DoubleML / doubleml-for-r

DoubleML - Double Machine Learning in R
https://docs.doubleml.org
Other
123 stars 25 forks source link

Categorical D #125

Closed hhsievertsen closed 2 years ago

hhsievertsen commented 2 years ago

Hi, thanks for developing this! this might be a silly question, but would it be possible for D to be categorical? Best, Hans

MalteKurz commented 2 years ago

Hi Hans,

thanks for your interest in our package.

A binary D is no problem. For this you can use the IRM as well as the PLR model (https://docs.doubleml.org/stable/guide/models.html#interactive-regression-model-irm). In both models, you then need to specify a machine learning classifiers to estimate the ml_m / m_0 nuisance function / propensity score.

If your categorical treatment variable comes with more than two categories, things are getting a bit more complicate. A possible approach is described in "Robust inference on average treatment effects with possibly more covariates than observations" (https://www.sciencedirect.com/science/article/abs/pii/S0304407615001864 / https://arxiv.org/pdf/1309.4686.pdf). My guess would be that the described estimation approach should in some sense be achievable with the DoubleML package (after doing some special data pre-processing, transformation, etc steps).
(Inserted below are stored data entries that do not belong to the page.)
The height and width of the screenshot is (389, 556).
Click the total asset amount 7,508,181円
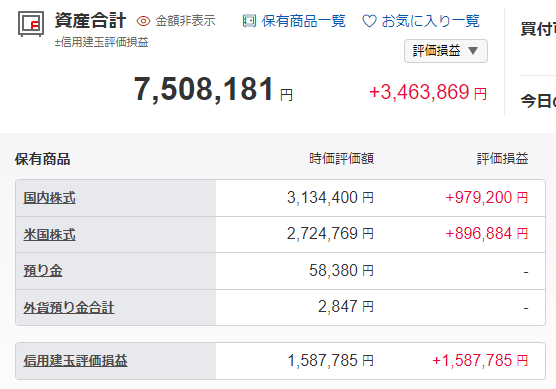213,89
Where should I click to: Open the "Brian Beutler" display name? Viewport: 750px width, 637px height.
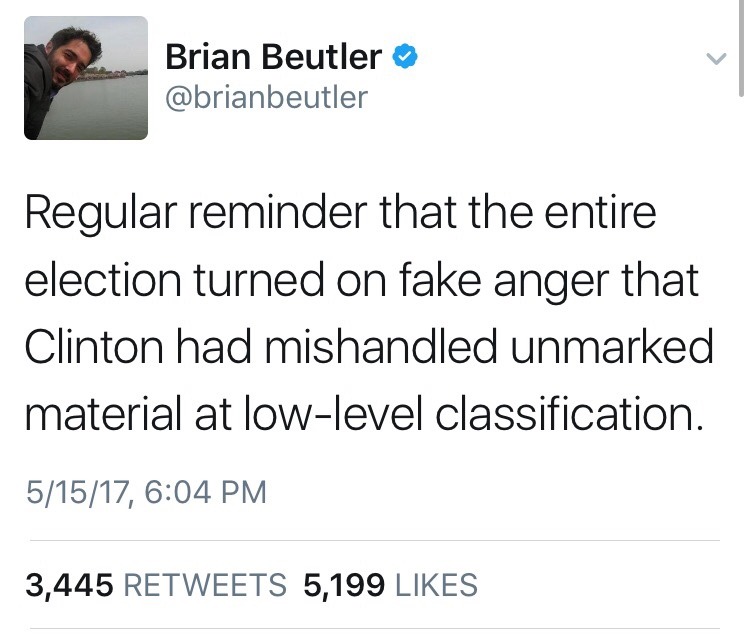[x=272, y=57]

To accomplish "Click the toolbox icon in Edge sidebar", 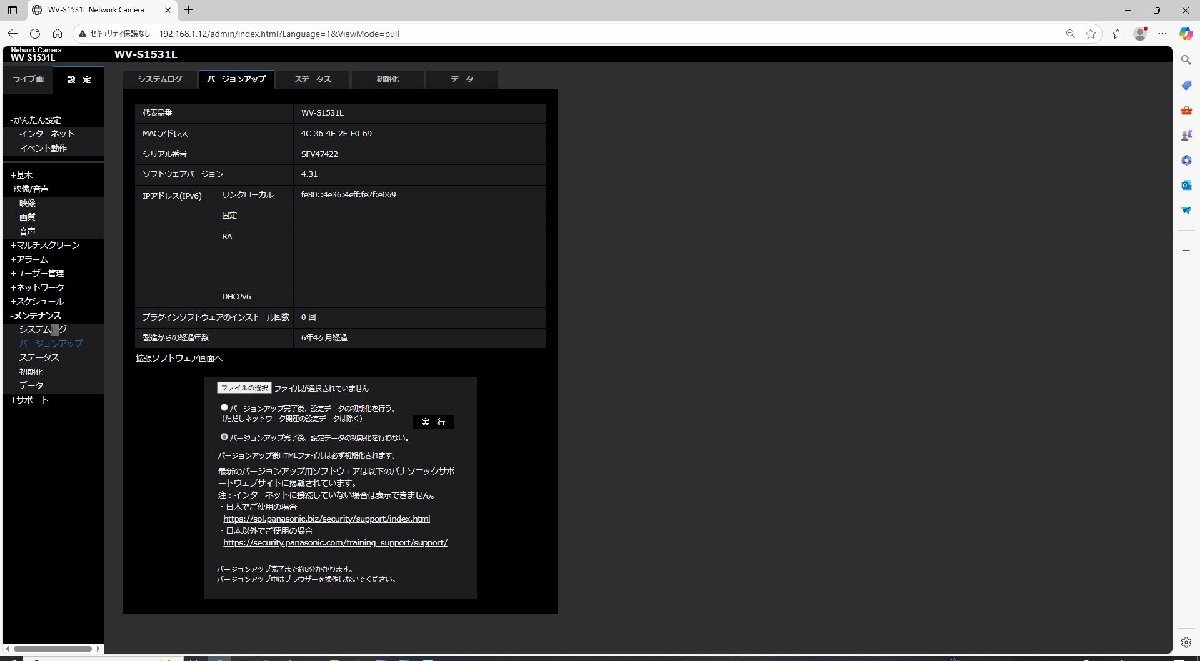I will tap(1186, 110).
However, right now we don't have a convenient API such that a user can easily estimate a DoubleML model with a categorical treatment variable D. I will put this on our list of feature request and hope that we will find time to work on it. We will keep you posted in this issue.

Best, Malte

royzawadzki commented 2 years ago

Hello,

I'm having some trouble with the PLIV on R. It doesn't appear to support binary treatments as it doesn't let you do a classifier for ml_r. Am I doing something wrong here?

Thanks, Roy

hhsievertsen commented 2 years ago

Hi Hans,

thanks for your interest in our package.

A binary D is no problem. For this you can use the IRM as well as the PLR model (https://docs.doubleml.org/stable/guide/models.html#interactive-regression-model-irm). In both models, you then need to specify a machine learning classifiers to estimate the ml_m / m_0 nuisance function / propensity score.

If your categorical treatment variable comes with more than two categories, things are getting a bit more complicate. A possible approach is described in "Robust inference on average treatment effects with possibly more covariates than observations" (https://www.sciencedirect.com/science/article/abs/pii/S0304407615001864 / https://arxiv.org/pdf/1309.4686.pdf). My guess would be that the described estimation approach should in some sense be achievable with the DoubleML package (after doing some special data pre-processing, transformation, etc steps).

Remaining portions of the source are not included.